Two pathways of activation of the superoxide-generating NADPH oxidase of phagocytes in vitro -: Distinctive effects of inhibitors

The NADPH oxidase complex of phagocytes comprises a membrane-associated flavocytochrome b(559), and 4 cytosolic components: p47(phox), p67(phox), p40(phox), and the small GTPase Rac. Activation of the oxidase in vivo is the result of assembly of the cytosolic components with cytochrome b(559) and is mimicked in vitro by a cell-free system consisting of membranes, p47(phox), p67(phox), nonprenylated or prenylated Rac, and an anionic amphiphile as activator (defined as "p47(phox) and amphiphile-dependent" or canonical pathway). We reported that prenylated Rac1 is capable of activating the NADPH oxidase in vitro in the absence of p47(phox) and amphiphile (defined as "p47(phox) and amphiphile-independent" pathway).

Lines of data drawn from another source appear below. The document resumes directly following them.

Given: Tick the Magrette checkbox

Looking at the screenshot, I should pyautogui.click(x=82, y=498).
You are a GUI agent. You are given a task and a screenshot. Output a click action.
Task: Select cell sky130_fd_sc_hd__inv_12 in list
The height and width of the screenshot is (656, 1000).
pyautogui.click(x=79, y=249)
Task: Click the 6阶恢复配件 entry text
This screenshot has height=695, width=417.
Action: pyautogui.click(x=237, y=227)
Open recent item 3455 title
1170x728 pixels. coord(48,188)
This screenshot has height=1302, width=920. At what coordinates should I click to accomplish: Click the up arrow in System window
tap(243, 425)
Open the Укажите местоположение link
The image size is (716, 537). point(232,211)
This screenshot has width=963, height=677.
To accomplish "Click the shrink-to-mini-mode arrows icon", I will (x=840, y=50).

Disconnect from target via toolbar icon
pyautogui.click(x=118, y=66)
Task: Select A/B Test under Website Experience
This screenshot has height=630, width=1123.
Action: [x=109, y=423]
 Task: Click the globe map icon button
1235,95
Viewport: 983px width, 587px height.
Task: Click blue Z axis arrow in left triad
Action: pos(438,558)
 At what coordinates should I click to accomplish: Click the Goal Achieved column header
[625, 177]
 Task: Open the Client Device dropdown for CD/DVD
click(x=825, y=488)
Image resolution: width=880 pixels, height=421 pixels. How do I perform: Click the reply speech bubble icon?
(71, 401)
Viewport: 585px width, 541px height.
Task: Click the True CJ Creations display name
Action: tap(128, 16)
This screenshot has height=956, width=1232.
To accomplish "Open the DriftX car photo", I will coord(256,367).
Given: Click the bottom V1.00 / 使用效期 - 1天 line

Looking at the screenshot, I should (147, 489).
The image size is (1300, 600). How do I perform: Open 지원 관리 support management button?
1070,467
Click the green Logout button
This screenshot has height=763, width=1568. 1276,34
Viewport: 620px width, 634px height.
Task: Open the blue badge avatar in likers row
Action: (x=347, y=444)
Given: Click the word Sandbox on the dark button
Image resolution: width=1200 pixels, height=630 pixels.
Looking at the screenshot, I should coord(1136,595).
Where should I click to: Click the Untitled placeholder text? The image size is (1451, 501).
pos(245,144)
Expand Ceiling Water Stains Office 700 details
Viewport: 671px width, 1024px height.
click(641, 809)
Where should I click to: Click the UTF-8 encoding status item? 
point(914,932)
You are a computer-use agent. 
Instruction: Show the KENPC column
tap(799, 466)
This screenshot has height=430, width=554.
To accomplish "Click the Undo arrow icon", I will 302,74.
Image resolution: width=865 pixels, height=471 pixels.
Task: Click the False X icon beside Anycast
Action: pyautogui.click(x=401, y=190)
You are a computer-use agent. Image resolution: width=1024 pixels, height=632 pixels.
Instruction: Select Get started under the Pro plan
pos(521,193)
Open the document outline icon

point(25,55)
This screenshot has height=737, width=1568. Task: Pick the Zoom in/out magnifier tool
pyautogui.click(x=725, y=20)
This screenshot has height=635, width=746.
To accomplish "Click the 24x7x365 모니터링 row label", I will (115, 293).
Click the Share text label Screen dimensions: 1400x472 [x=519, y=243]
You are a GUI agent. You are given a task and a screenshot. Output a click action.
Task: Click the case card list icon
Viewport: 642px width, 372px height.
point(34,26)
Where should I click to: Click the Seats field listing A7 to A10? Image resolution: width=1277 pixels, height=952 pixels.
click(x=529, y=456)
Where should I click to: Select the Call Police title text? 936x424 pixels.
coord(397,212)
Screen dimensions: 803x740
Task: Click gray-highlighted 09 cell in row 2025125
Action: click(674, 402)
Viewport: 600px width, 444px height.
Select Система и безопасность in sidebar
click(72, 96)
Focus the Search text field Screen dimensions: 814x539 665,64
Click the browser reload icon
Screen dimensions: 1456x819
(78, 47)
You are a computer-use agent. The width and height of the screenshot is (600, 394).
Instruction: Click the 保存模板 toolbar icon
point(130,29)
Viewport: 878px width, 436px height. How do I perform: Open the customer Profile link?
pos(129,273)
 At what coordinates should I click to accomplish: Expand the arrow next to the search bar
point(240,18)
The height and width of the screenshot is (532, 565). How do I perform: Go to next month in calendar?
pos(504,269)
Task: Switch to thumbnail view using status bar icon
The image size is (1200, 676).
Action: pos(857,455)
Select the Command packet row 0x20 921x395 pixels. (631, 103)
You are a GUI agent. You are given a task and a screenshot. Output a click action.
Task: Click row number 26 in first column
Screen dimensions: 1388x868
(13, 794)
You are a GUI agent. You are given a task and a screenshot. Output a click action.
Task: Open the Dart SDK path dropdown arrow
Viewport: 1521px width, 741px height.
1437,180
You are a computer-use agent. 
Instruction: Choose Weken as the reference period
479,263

We now demonstrate that the 2 pathways exhibit distinctive susceptibilities to inhibitors: 1) The anionic amphiphile lithium dodecyl sulfate, an activator of the canonical pathway, has the opposite effect (inhibition) on oxidase activation by prenylated Rac and p67(phox); 2) GDP and, paradoxically, GTP (but not GMP, ATP, ADP, and AMP) prevent oxidase activation by the p47(phox) and amphiphile-independent pathway but do not affect activation by the canonical pathway; 3) The Rac-binding domain of p21-activated kinase is a potent inhibitor of activation by the p47(phox) and amphiphile-independent pathway while exerting a milder inhibitory effect on the canonical pathway; 4) The C-terminal polybasic Rac1 peptide 177-191 and the cationic antibiotic neomycin sulfate inhibit activation by the canonical pathway but do not affect activation by the p47(phox) and amphiphile-independent pathway; 5) Binding of prenylated Rac1 to membrane-mimicking phospholipid vesicles is, nevertheless, enhanced when these contain negatively charged lipids. It is proposed that preferential inhibition of oxidase activation, via the p47(phox) and amphiphile-independent pathway, is a reflection of interference by the inhibitors with Rac-dependent recruitment of p67(phox) to the membrane.